Only one span of the material below is wanted. Output it exactly, from the line with "You are a computer-use agent. 868x306 pixels." through the line with "Task: Click the", without any pictures.

───── Input

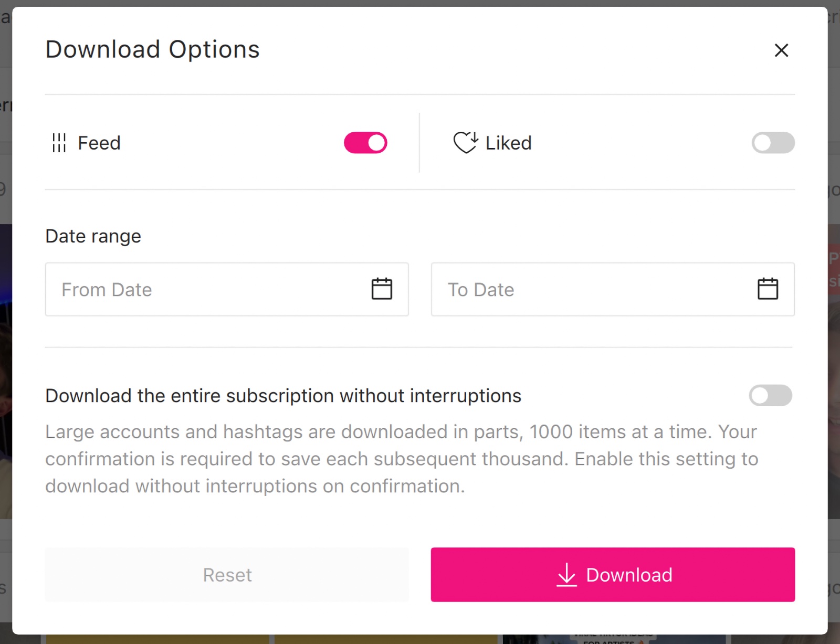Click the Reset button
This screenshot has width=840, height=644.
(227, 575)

──────────
───── Input

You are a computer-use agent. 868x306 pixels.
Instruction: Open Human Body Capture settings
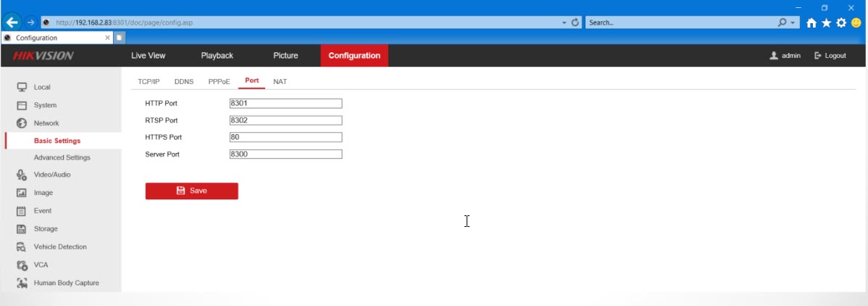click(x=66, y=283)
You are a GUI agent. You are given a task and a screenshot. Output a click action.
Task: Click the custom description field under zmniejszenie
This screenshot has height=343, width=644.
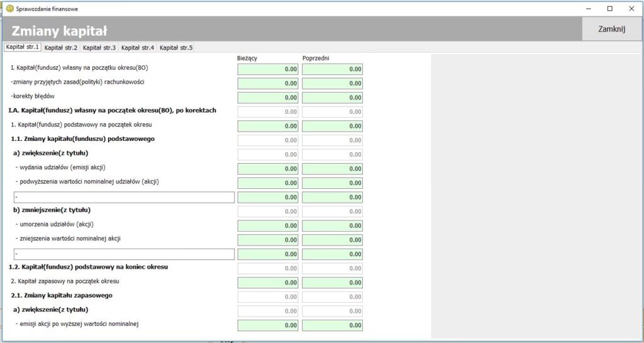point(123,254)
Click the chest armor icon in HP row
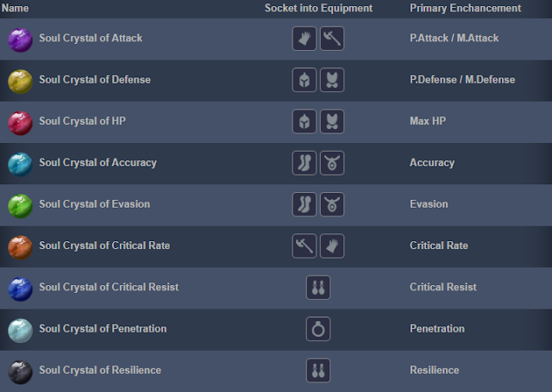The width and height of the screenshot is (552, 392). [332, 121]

──────────
───── Input

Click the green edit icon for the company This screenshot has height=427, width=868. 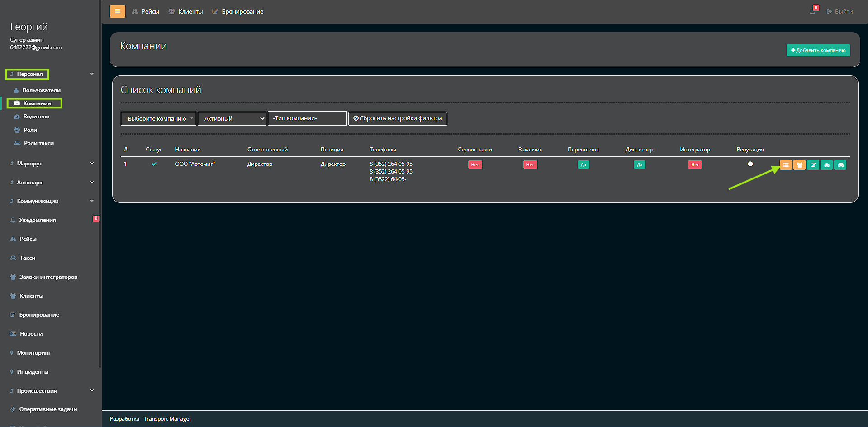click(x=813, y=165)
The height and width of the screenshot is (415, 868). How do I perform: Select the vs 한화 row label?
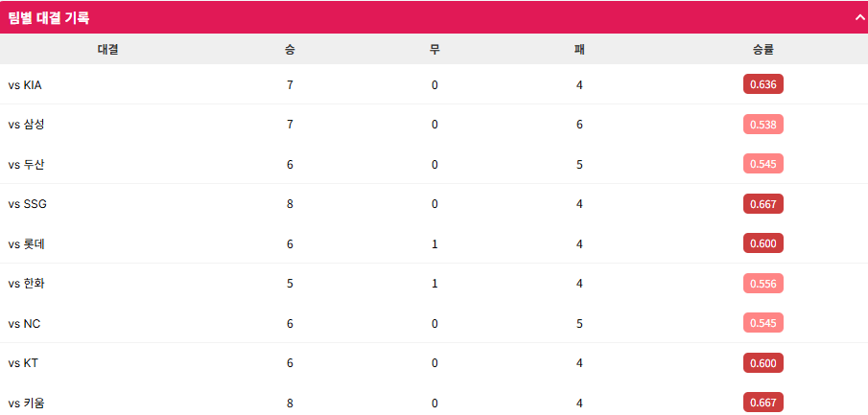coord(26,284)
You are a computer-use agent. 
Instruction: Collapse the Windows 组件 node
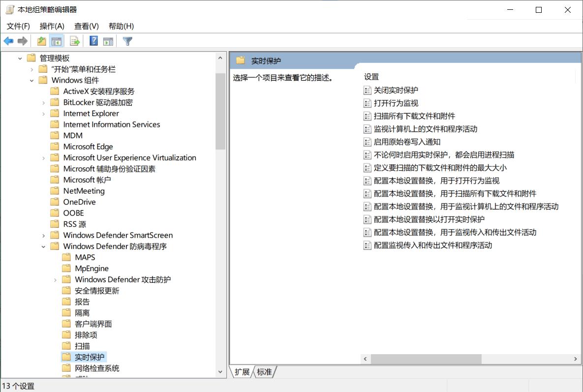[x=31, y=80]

──────────

## [Task response]
You are a computer-use agent. 868x306 pixels.
Instruction: Open Human Body Capture settings
click(x=66, y=283)
You are a GUI agent. You are given a task and a screenshot. Output a click action.
Task: Click the custom description field under zmniejszenie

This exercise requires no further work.